┌─ DATASET EXTRACT
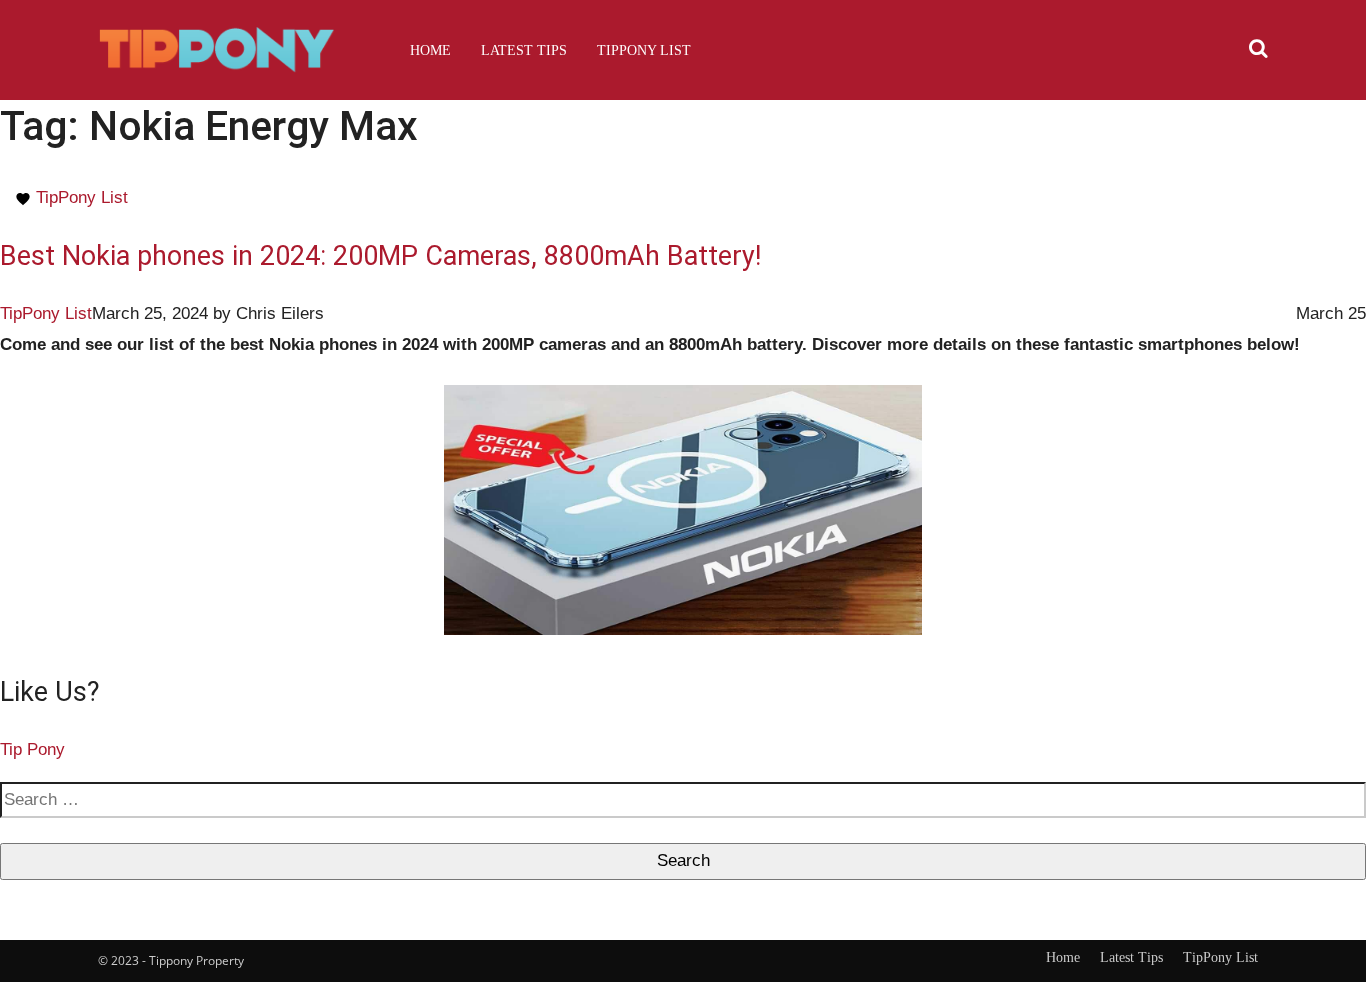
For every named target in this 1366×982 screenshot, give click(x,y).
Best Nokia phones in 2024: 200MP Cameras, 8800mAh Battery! (380, 256)
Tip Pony (32, 749)
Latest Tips (524, 50)
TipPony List (644, 50)
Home (430, 50)
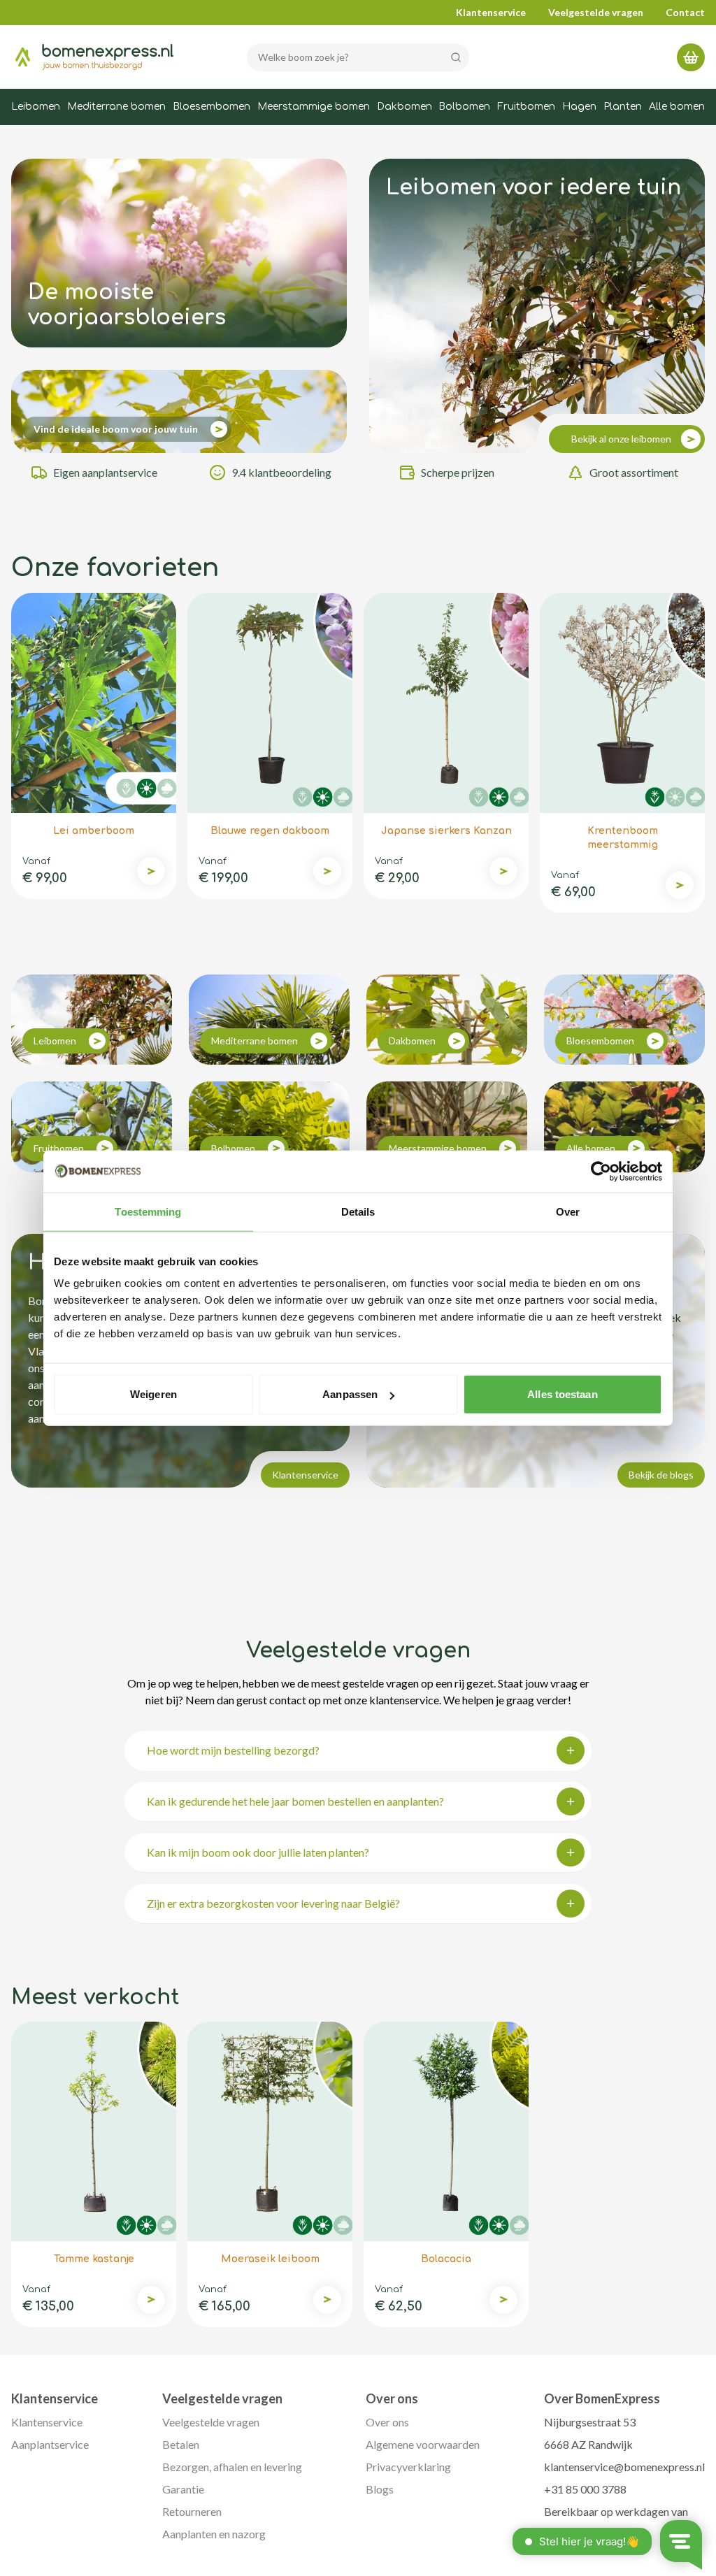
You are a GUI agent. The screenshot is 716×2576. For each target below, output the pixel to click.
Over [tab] (568, 1211)
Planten (622, 106)
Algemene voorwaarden (423, 2444)
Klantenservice (491, 12)
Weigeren (153, 1394)
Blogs (380, 2489)
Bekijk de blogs (661, 1475)
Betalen (180, 2444)
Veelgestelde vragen (595, 12)
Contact (685, 12)
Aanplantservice (50, 2444)
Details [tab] (358, 1211)
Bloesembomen (211, 106)
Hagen (579, 106)
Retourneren (192, 2511)
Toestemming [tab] (148, 1211)
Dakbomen (404, 106)
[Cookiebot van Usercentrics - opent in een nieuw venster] (601, 1170)
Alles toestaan (562, 1394)
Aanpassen (350, 1394)
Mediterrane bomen (116, 106)
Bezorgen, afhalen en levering (232, 2466)
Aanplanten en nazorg (214, 2533)
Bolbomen (464, 106)
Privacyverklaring (408, 2466)
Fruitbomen (526, 106)
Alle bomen (677, 106)
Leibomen (35, 106)
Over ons (387, 2422)
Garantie (183, 2489)
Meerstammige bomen (313, 106)
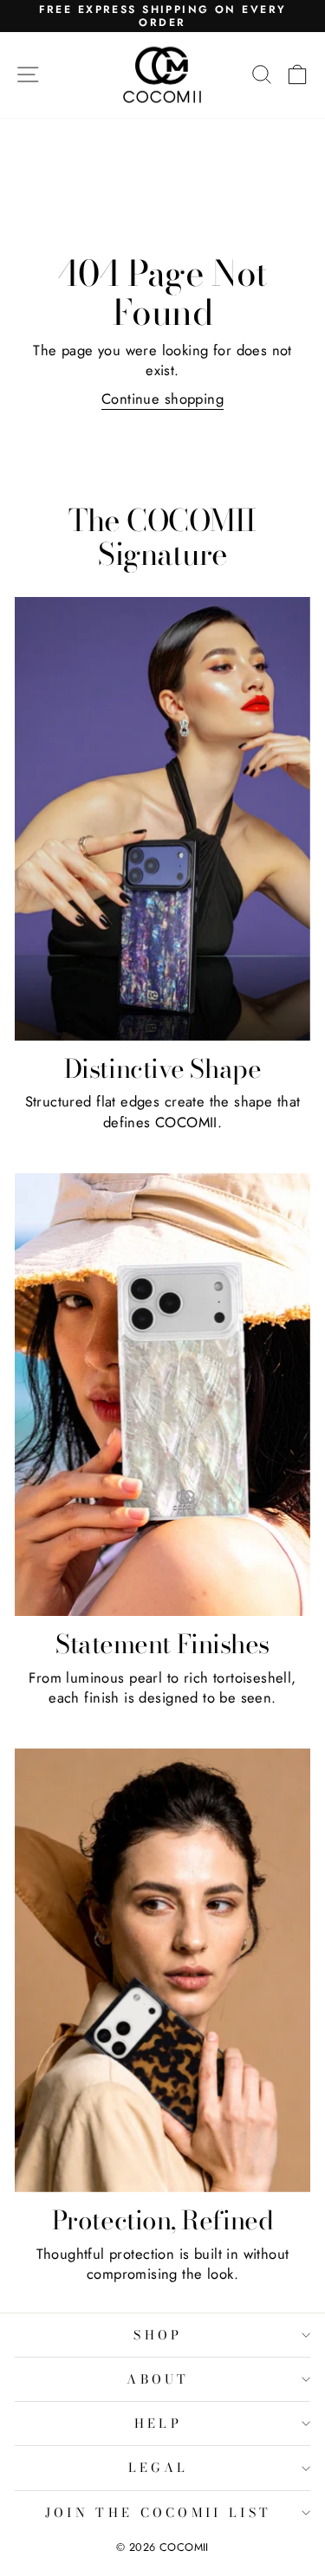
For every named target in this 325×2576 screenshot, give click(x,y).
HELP (158, 2423)
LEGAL (158, 2467)
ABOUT (158, 2379)
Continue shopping (162, 398)
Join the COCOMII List (158, 2512)
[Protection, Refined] (162, 1970)
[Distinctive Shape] (162, 819)
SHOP (157, 2335)
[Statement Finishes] (162, 1395)
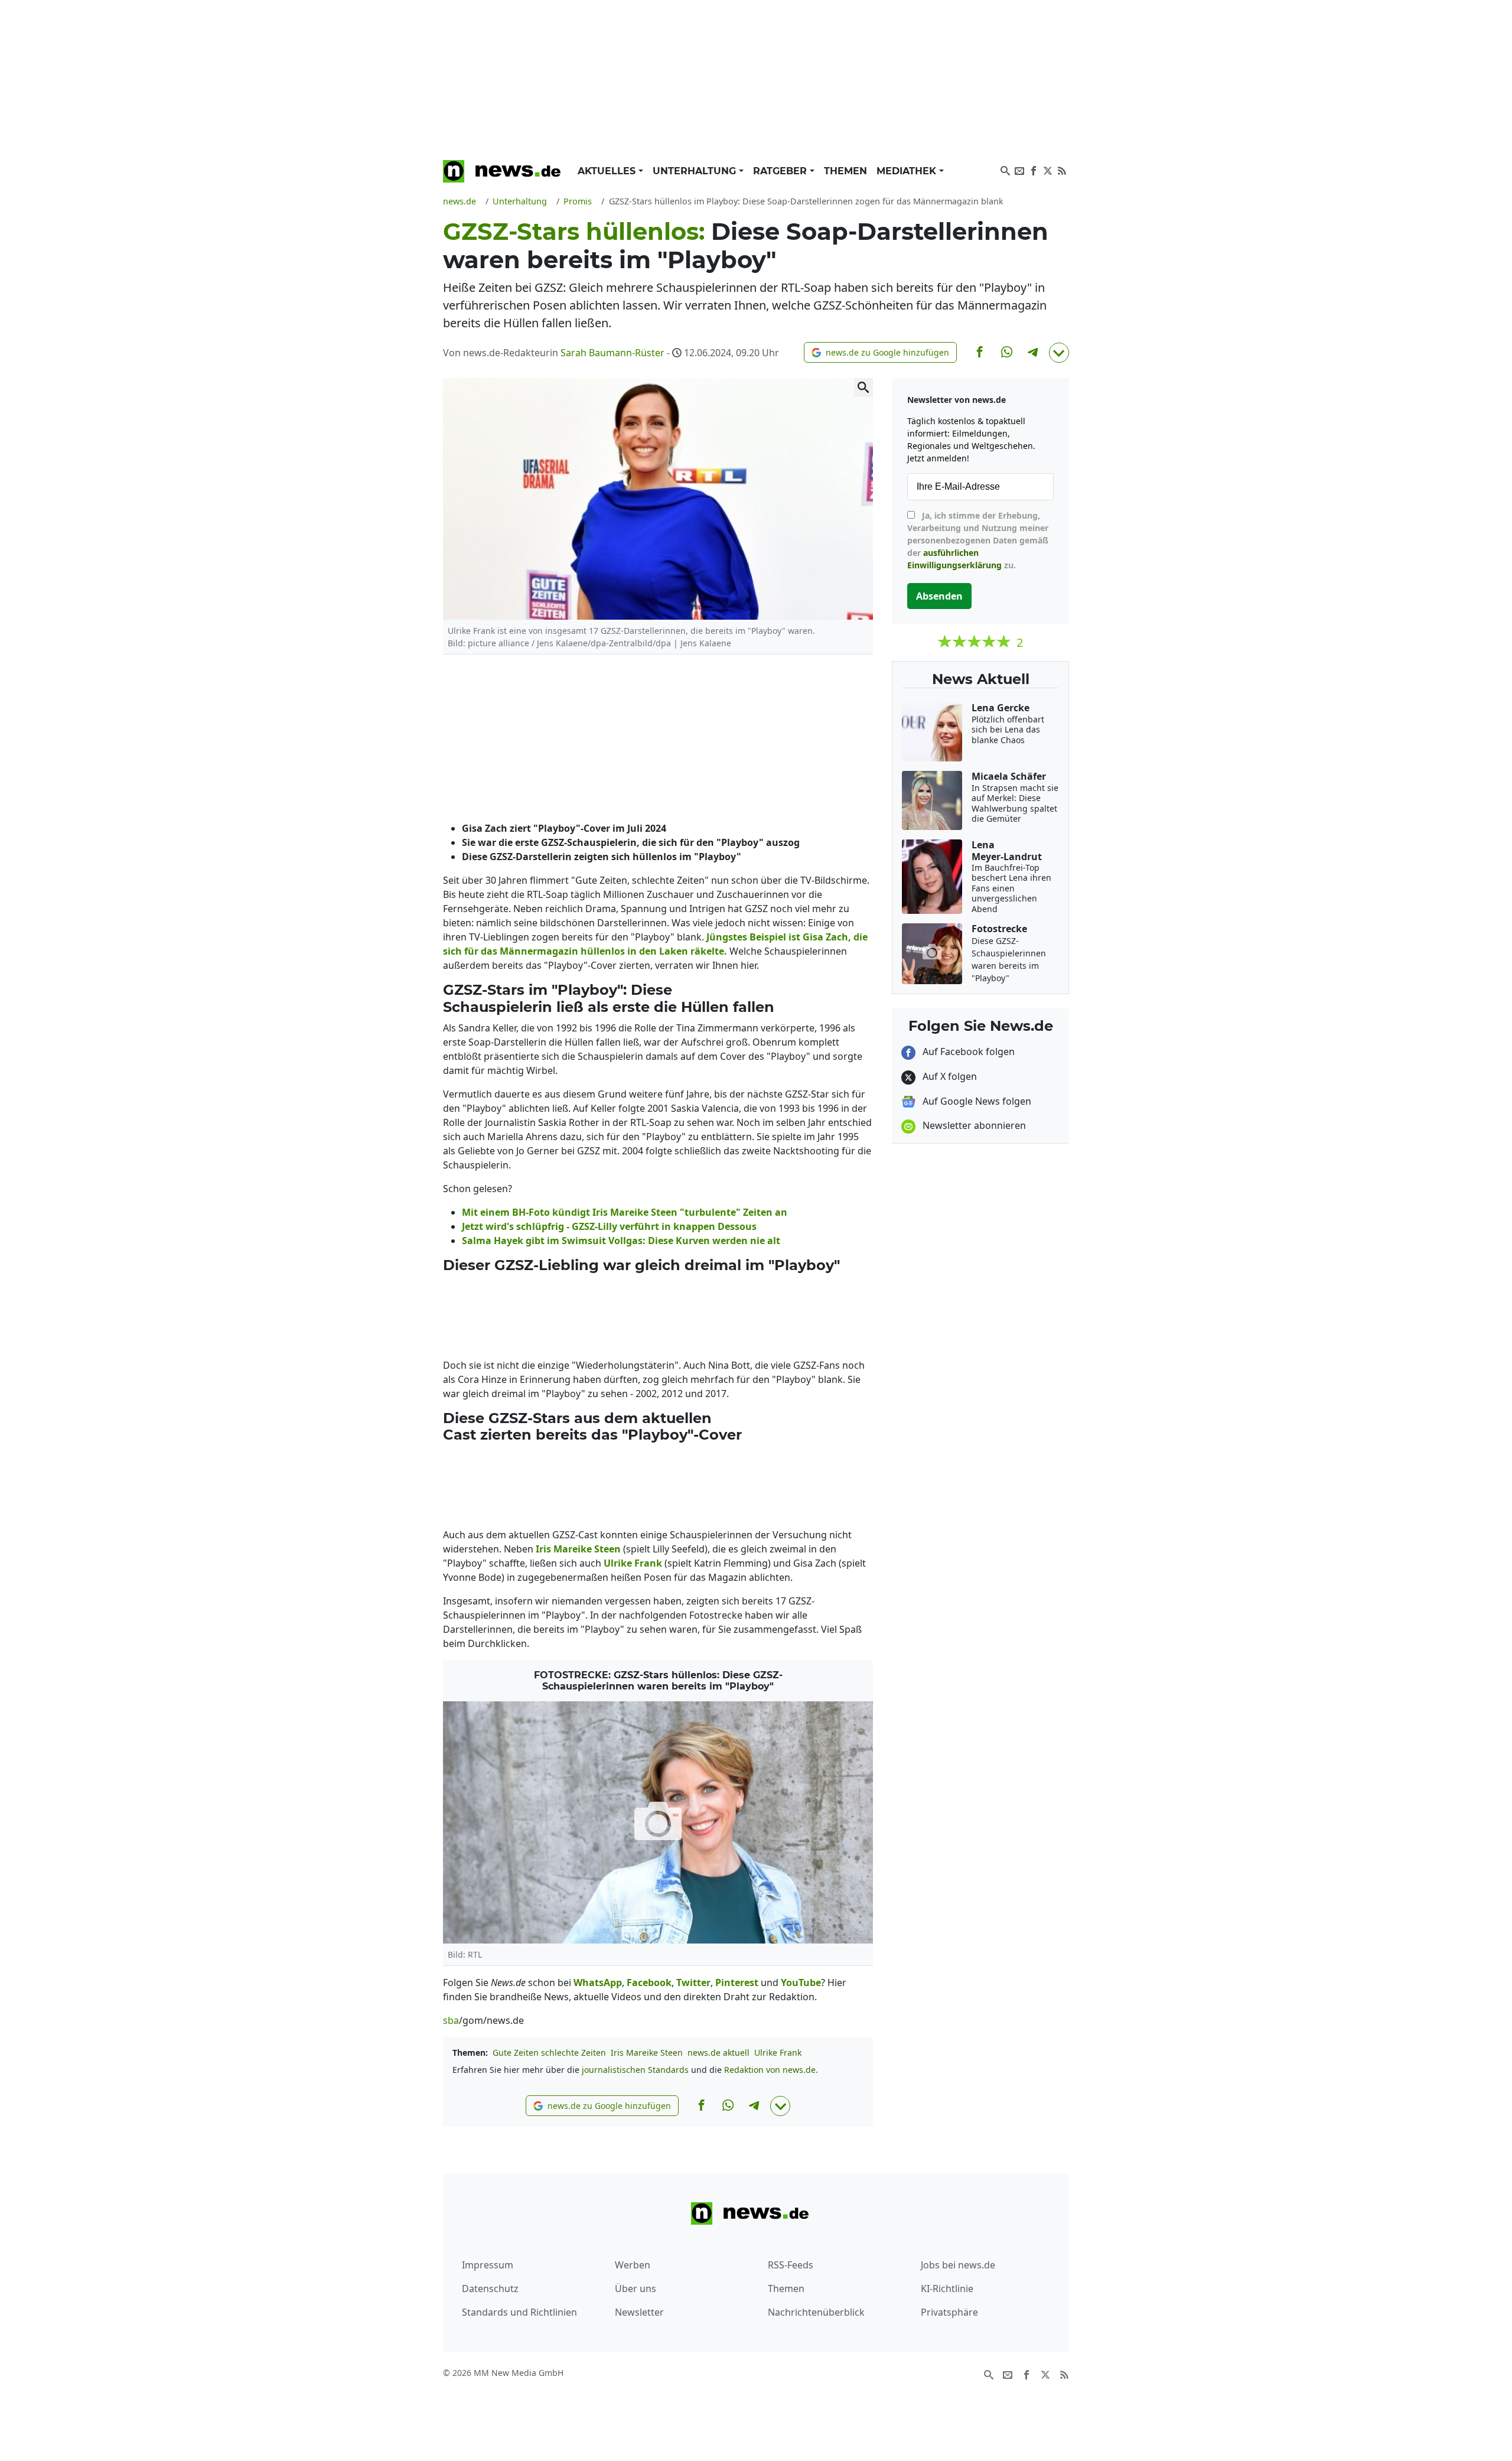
└─
**WORK INSTRUCTION:** Using the records above, set down exactly the lines from the one with "Bekijk de blogs (661, 1475)" through the one with "[Cookiebot van Usercentrics", inclusive, and nothing more.

**FINAL ANSWER:**
Bekijk de blogs (661, 1475)
Betalen (180, 2444)
Veelgestelde vragen (595, 12)
Contact (685, 12)
Aanplantservice (50, 2444)
Details [tab] (358, 1211)
Bloesembomen (211, 106)
Hagen (579, 106)
Retourneren (192, 2511)
Toestemming [tab] (148, 1211)
Dakbomen (404, 106)
[Cookiebot van Usercentrics - opent in een nieuw venster] (601, 1170)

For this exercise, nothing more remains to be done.